Saturday, June 30, 2007

Real GDP vs. Real Disposable Income

Robert Hall, Stanford University economist:

"Our command over resources in the world is measured by our real income, not real GDP. Improved terms of trade--cheaper imports--raises our real income even if it does not affect productivity or output. The goal of economic policy should be to maximize the present value of real income. It's just as important to give US consumers access to cheap foreign goods as it is to make real GDP bigger."

Business Week blogger Michael Mandel:

"Now, this is a fascinating alternative perspective, since it seems to imply that real income growth should be the headline number for economic policy, and not real GDP growth."

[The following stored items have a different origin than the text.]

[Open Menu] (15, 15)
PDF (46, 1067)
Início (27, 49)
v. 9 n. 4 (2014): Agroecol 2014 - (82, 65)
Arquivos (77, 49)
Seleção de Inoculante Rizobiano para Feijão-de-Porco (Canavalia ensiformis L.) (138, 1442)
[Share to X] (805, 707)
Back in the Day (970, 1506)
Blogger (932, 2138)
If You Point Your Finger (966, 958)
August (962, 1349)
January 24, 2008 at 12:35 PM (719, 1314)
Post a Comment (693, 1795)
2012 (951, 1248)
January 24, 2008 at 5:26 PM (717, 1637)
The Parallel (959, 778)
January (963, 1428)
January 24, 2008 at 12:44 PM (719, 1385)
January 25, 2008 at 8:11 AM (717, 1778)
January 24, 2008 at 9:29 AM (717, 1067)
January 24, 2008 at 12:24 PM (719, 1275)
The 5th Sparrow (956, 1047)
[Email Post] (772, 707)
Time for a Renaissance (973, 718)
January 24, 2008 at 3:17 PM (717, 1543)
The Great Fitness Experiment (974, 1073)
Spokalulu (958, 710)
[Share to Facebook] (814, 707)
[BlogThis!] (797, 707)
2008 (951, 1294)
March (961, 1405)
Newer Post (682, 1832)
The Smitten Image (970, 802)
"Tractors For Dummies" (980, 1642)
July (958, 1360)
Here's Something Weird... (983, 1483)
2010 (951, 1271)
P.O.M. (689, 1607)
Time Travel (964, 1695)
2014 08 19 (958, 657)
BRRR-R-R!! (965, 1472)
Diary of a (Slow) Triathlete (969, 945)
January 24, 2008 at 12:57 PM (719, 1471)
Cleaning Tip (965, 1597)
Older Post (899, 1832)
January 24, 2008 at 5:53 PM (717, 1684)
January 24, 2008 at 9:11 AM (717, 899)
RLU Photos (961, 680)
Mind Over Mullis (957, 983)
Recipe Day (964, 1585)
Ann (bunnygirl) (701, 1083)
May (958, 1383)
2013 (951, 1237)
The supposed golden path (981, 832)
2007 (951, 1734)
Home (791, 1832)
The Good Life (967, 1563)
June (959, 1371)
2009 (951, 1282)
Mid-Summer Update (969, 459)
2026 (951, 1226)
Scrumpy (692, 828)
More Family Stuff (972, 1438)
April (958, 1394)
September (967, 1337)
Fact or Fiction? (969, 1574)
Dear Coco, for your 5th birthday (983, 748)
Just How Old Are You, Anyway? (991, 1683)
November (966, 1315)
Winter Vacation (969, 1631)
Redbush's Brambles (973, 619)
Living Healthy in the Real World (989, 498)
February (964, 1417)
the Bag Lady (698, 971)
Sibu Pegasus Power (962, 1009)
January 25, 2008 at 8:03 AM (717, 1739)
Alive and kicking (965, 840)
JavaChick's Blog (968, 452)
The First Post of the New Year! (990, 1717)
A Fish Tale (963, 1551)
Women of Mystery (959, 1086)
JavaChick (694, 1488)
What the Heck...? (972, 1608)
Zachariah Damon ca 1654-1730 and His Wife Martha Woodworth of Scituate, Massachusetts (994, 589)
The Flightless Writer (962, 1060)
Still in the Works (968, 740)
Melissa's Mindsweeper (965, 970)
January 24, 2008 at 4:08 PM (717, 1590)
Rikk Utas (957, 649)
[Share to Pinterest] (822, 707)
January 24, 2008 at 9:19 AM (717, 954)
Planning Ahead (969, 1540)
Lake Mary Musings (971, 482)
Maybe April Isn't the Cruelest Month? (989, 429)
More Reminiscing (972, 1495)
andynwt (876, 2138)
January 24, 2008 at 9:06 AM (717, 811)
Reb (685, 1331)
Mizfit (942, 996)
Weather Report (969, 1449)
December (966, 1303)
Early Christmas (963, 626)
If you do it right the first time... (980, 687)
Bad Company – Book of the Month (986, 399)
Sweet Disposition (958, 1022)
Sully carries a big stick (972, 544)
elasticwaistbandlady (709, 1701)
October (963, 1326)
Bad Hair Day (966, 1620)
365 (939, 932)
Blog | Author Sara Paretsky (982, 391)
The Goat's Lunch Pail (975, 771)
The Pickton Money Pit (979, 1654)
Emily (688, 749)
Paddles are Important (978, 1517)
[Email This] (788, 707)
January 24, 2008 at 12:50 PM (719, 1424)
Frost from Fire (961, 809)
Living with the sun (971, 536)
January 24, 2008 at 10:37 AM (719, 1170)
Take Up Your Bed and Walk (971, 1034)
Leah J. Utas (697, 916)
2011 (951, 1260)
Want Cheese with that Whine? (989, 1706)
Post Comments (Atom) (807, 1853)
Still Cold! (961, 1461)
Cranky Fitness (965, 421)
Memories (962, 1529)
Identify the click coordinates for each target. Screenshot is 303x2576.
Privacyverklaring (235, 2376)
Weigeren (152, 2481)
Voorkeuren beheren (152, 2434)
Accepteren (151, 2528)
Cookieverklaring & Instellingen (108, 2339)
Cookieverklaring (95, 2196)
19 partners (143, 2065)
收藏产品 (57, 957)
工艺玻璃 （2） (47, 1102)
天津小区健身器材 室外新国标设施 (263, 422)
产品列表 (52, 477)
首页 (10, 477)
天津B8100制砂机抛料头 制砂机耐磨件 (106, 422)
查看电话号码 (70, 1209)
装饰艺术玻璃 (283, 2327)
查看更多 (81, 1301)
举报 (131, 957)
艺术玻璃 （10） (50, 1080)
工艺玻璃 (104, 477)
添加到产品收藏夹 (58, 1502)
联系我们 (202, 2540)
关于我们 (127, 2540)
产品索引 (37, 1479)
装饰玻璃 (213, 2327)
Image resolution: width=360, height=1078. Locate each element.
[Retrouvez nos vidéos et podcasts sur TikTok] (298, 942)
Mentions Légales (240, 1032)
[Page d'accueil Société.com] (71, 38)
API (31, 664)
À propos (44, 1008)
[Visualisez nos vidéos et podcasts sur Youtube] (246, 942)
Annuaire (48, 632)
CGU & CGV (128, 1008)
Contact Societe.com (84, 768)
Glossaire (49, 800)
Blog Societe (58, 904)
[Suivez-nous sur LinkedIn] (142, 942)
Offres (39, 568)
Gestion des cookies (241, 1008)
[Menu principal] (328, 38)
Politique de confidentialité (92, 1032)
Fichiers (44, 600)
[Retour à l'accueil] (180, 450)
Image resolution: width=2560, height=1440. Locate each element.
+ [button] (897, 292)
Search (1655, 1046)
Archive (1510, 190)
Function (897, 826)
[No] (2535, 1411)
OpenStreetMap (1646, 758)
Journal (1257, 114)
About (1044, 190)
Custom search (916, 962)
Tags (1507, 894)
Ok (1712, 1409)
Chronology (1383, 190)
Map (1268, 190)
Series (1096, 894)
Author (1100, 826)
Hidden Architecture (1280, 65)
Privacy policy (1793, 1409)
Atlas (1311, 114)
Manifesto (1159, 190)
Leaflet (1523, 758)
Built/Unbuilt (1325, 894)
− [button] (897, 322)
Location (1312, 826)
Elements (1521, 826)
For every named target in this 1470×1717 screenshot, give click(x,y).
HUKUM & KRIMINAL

The graphs above show: a) real GDP growth, which was only 0.70% in the first quarter of 2007, and was 2-2.5% in the last three quarters of 2006, and b) the annualized growth rate of monthly real disposable income over the same period, which has grown at above 4% for the last two quarters. Over the last 10 quarters, real GDP growth has averaged 2.9% compared to 3.4% for real disposable income, or at a half percent higher rate.

Bottom Line: According to real disposable income, the U.S. economy is doing quite well and is growing at a healthy 4% rate this year, but that economic health and vitality is apparently not being captured by real GDP growth, which measures production. We should pay more attention to real income growth, and less attention to real GDP growth.